Understanding Photoelectrochennical Properties of B-N Codoped Anatase TiO2 for Solar Energy Conversion

Understanding the band gap narrowing of anatase TiO2 induced by B-N codoping is attractive and significant for their potential applications in renewable energy by converting sunlight to electricity or fuels. In this work, we use hybrid density functional calculations to investigate the electronic structures of B-N codoped TiO2 and further explore the mechanism of band gap narrowing of anatase TiO2 induced by B-N codoping. It is found the band gap narrowing of anatase TiO2 induced by the B-assisted N-O coupling effect (i.e., the substitution of Ti by B and the substitution of O by N, marked as (B-[sub], N) codoping) is more effective than the compensation effect between the interstitial B donor and the substitutional N acceptors on O site (marked as (B-[int], 3N) codoping). Results indicate that the (B-[sub], N) codoped anatase TiO2 is an intrinsic semiconductor with a band gap of 1.762 eV, exhibiting a figure-of-merit for photoelectrochemical (PEC) catalysis in the visible light region.

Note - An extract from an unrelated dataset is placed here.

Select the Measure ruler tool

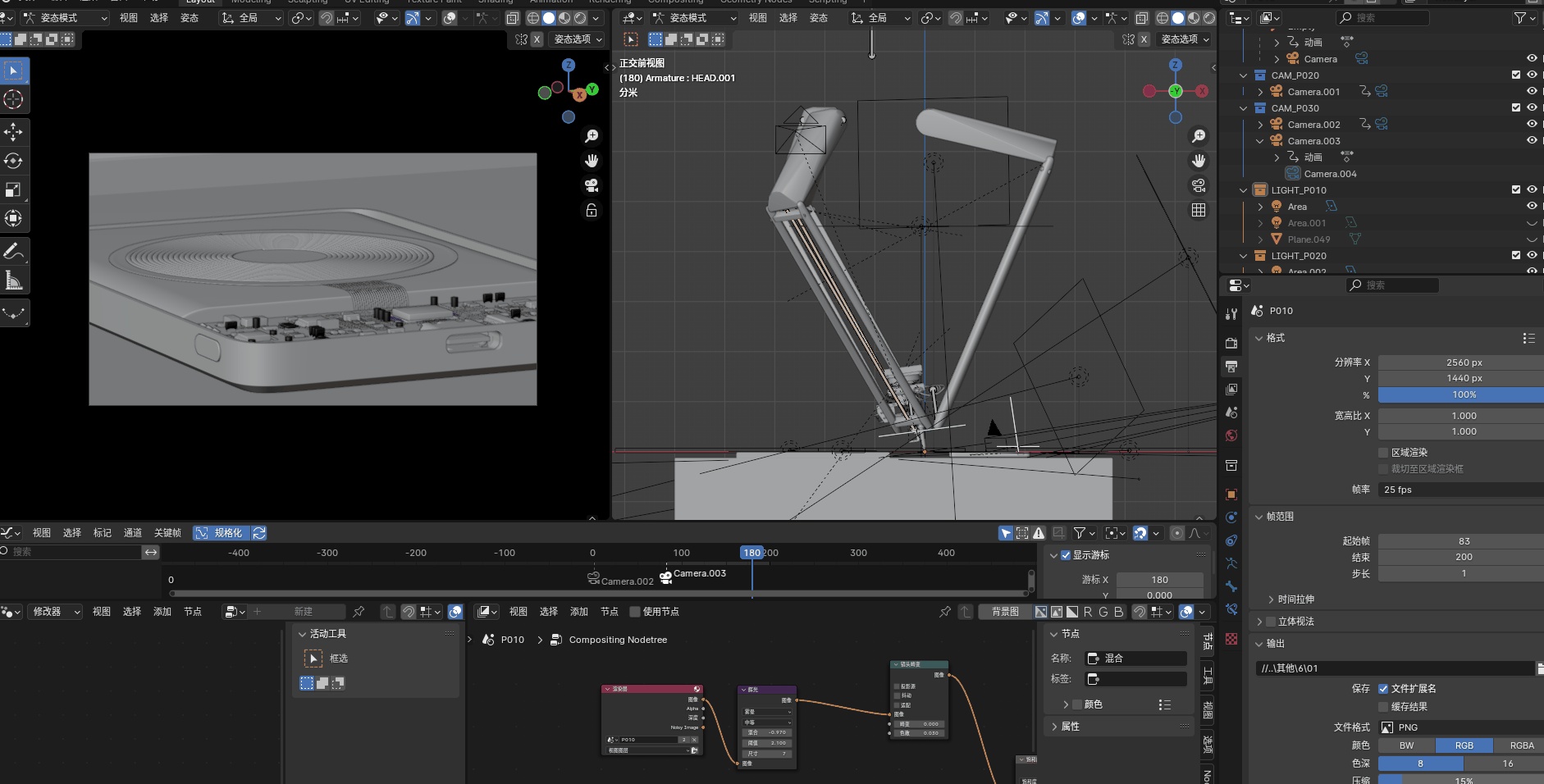coord(14,281)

By considering the formation energy, we suggest adopting the strong O-rich environment to synthesize the (B-[sub], N) codoped anatase TiO2. Actually, the B-assisted N-O coupling effect could significantly improve the visible light PEC performance of anatase TiO2. It is expected that this work can provide valuable information for design of new TiO2-based photocatalysts.